Outro lado disso é nosso empoderamento e fortalecimento para conseguirmos lidar com essas situações cada vez mais. É fazer o endereçamento da nossa socialização para que não seja tão voltada para não criar conflito e ser agradável. Que a gente esteja em uma sociedade que nos dê o espaço necessário para vocalizarmos nossos desconfortos. Não é uma questão do empoderamento individual. Não é sobre “eu tenho que ser forte o suficiente para poder vocalizar meu desconforto”, é “tenho que viver numa sociedade em que a vocalização desses desconfortos seja naturalizada”. Temos que tirar essa responsabilização individualista, como se fosse resolver isso empoderando individualmente as mulheres. Não adianta nada a gente empoderar as mulheres se a gente continua vivendo em uma sociedade que vai nos sufocar e nos calar. Então a dimensão estrutural disso, da nossa responsabilidade nas transformações sociais é indispensável. Não tem resposta muito simples, mas acho que vamos avançando desse jeito. 

Na sua opinião, como se comportam a imprensa e a justiça brasileira nos casos de assédio sexual envolvendo pessoas públicas e celebridades? É diferente do tratamento de pessoas comuns? Como? 

Esses casos são muito recentes para termos um diagnóstico, e faz pouco tempo que discutimos isso no sistema da justiça. Mas o grande desafio é a compreensão da violência de gênero. Não é um crime comum como furto e homicídio: ele é muito complexo, estendido no tempo. É mais um processo do que um fato em si. 

Nos casos midiáticos, acho que existe o desafio da responsabilidade da imprensa de como tratar o caso. Nem sempre querem debater o assédio, mas expor a mulher e julgá-la pelo seu comportamento. Há muitas jornalistas sérias, comprometidas, que são fundamentais, mas ainda temos um tratamento de tabloide, da fofoca, que atrapalha muito. Temos que dar um passo para entender que precisamos falar da violência contra as mulheres e do assédio com uma dimensão estrutural, e não no caso a caso, no âmbito do indivíduo.

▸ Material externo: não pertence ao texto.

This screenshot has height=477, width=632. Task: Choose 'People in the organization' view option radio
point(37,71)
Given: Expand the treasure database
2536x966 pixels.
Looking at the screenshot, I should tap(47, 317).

As coisas se perdem na fofoca, enquanto deveríamos focar em soluções. O assédio acomete metade das pessoas que trabalham no mercado formal no Brasil. Precisamos falar dessa dimensão estrutural.  

Claro, os casos midiáticos são bons para trazer o tema à tona, mas não são os únicos. Precisamos pensar em como aproveitar o momento para fazer os debates importantes e estruturais.  

Quais mulheres inspiradoras você segue, lê e observa? Como elas te inspiram? 

Nancy Fraser é uma grande e imensa inspiração. Uma das pensadoras mais incríveis do mundo do direito é a Lélia Gonzalez, ela tem uma forma incrível de ver a construção do mundo jurídico ibérico e as influências disso no Brasil. É uma pensadora muito complexa e genial.  

Uma das mulheres que eu mais gostei de conhecer na minha vida intelectual e que admiro muito é a Alexandra Kollontai, que foi diretora do Soviete de Moscou, na revolução russa, e foi a liderança feminina que mais fez políticas públicas para as mulheres. Criou creches, lavanderias e cantinas estatais para apoiar as trabalhadoras. Foi a primeira e talvez até hoje a mais fundamental e que trouxe mais mudanças práticas, concretas e estruturais para a vida das mulheres a partir da responsabilização estatal pelo trabalho reprodutivo [cuidado das crianças, da casa e da alimentação]. 

Por fim, tem alguma dica de séries, filmes, livros e/ou músicas que consumiu recentemente e te fizeram refletir sobre a condição e o papel das mulheres, sobretudo das vítimas de assédio? 

Pode ser contraintuitivo, mas gosto muito da série Ted Lassos. Os personagens são muito masculinos, mas é uma masculinidade diferente, não-hegemônica. Há diálogos entre homens que nunca vimos, e desconstrói a masculinidade dominante. E os papeis femininos são muito bons. 

Um dos melhores filmes sobre assédio no trabalho é “A Assistente”, que é um dia na vida de uma assessora de um homem. Não tem drama, não tem muita violência. É apenas a rotina da invisibilização e da naturalização do assédio e como isso chega a essa situação.